The 1992 movie Martin Scorsese worked on for 12 years before giving up: “We really tried”
TikTok sensation, The Mandalorian and Grogu star, former Michael Jackson collaborator, and AI endorser Martin Scorsese has been called many things over the years, but a quitter hasn’t been one of them.
When the filmmaker has his heart set on something, he’ll usually move heaven and earth to ensure it happens one day, as seen through his years, if not decades-long, battles to bring The Last Temptation of Christ, Silence, Gangs of New York, and The Irishman to the screen, to name but four.
Along the way, he endured setbacks of a personal and professional nature, studio squabbling, financial issues, creative malaise, and almost everything that can possibly plague an auteur throughout the development process, only to emerge on the other side with an acclaimed, awards-worthy epic.

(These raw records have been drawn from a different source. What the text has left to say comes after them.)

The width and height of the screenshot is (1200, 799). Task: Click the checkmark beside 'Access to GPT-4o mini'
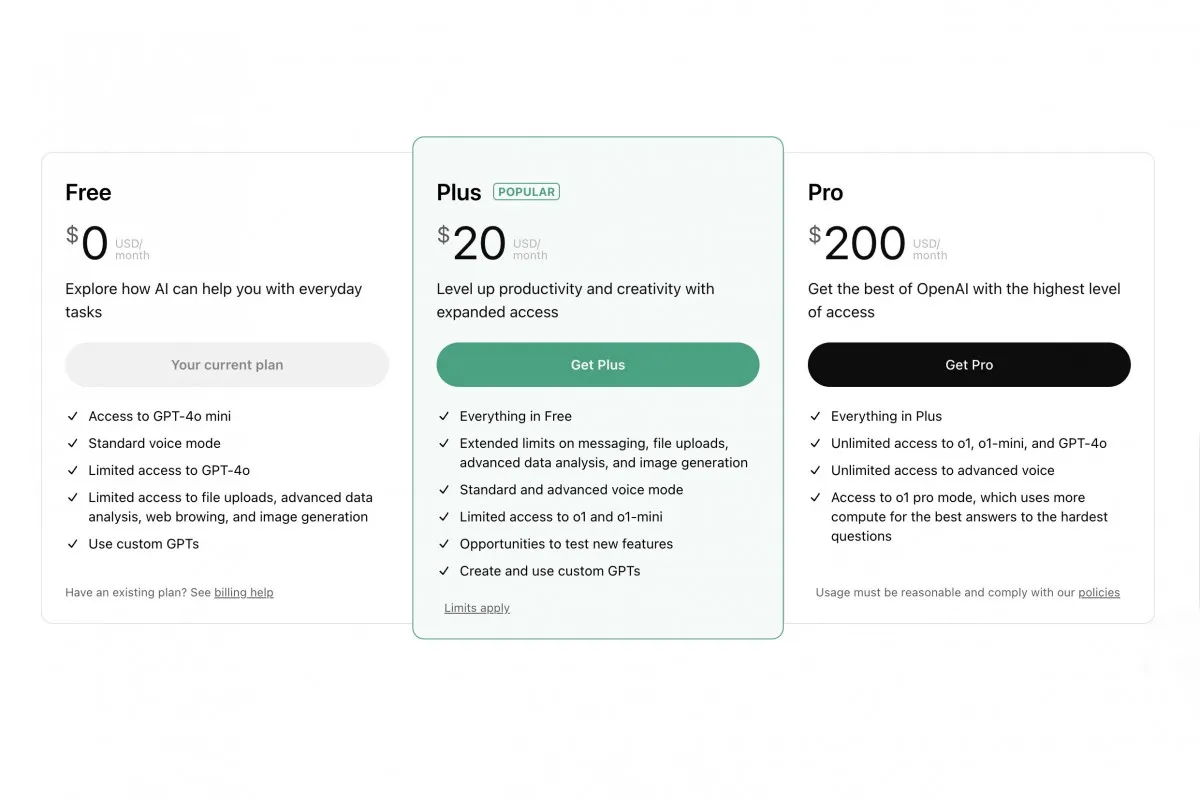coord(72,416)
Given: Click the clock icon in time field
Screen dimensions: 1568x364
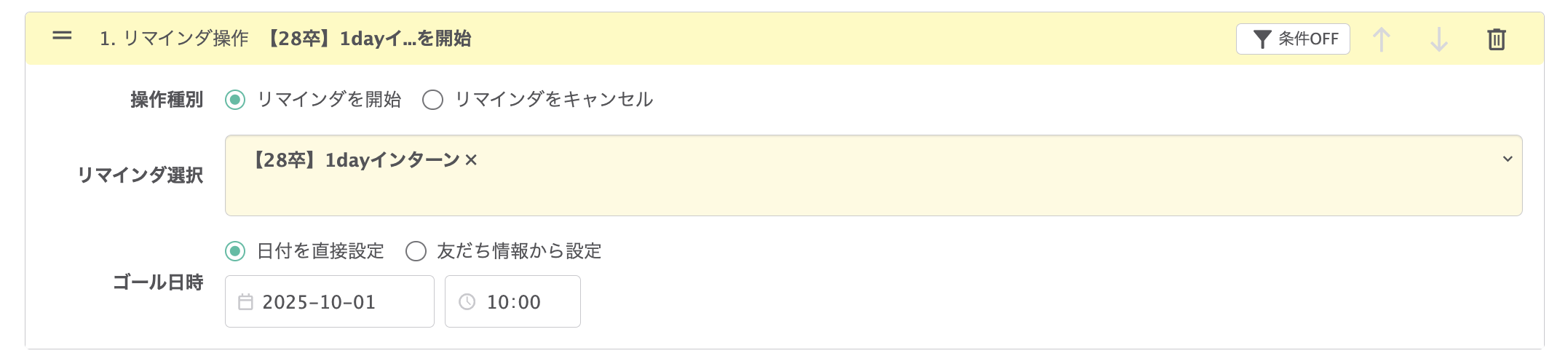Looking at the screenshot, I should (467, 302).
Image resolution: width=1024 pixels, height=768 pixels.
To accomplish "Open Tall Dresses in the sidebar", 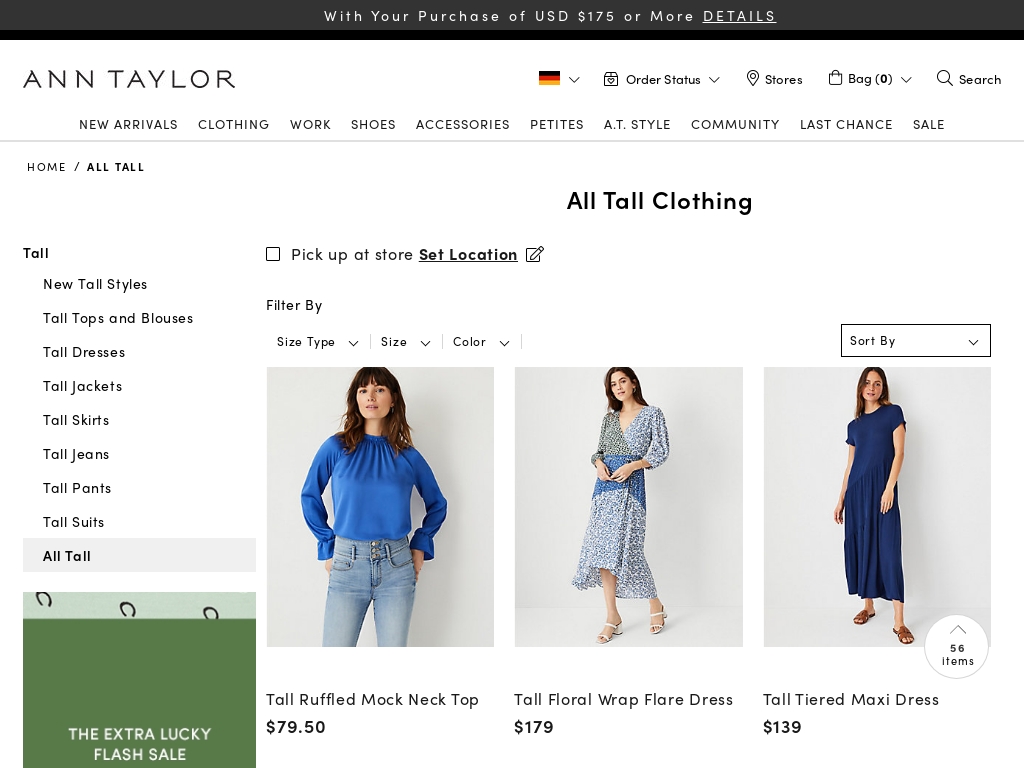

Based on that, you’d think that if Scorsese funnelled a dozen years of his life into trying to tell a cinematic story, nothing would stop him from making it a reality. As you can see from the titles named above, that’s almost always been the case, apart from that one time he did the unthinkable: he held his hands up, admitted defeat, and walked away.
In 1992, Scorsese purchased the rights to Nick Tosche’s Dino, a biography on Dean Martin. He’d always been a fan of the crooner, movie star, ‘Rat Pack’ member, and ‘King of Cool’, and he even had a leading man and supporting cast in mind, with Tom Hanks eyed for the lead role and hypothetical support from the star-studded likes of John Travolta, Hugh Grant, and Jim Carrey as his comedic idol, Jerry Lewis.
Recruiting Goodfellas screenwriter Nicholas Pileggi in the hopes that lightning would strike twice, it didn’t. Undeterred, Scorsese sought to recapture a different kind of screenwriting magic by enlisting Paul Schrader to head up another draft alongside another name he was very familiar with, Irwin Winkler.
By the end of 2004, though, Dino was dead in the water. “We really tried, but the story of Dean Martin is very difficult, very difficult,” the director reiterated. “It’s because ultimately he pulls back in life. He pulled back and seemed to be passive, and that was part of what was appreciated about him from Sinatra and everyone else.”
It’s not like Scorsese to question his ability to tell a story, but Martin broke him. “Can you make a film and say what the man is about?” he asked, rhetorically, since he never made the film. “I don’t think that you can ever make a fiction, or even a documentary. Look, we really couldn’t get a handle on what to do.”
He was well and truly stumped, so the Academy Award-winning legend washed his hands of Dino altogether. That doesn’t bode too well for his Frank Sinatra biopic, no matter how intent he seems to get it in front of the cameras, since he’s been working on that one in some capacity since 1999.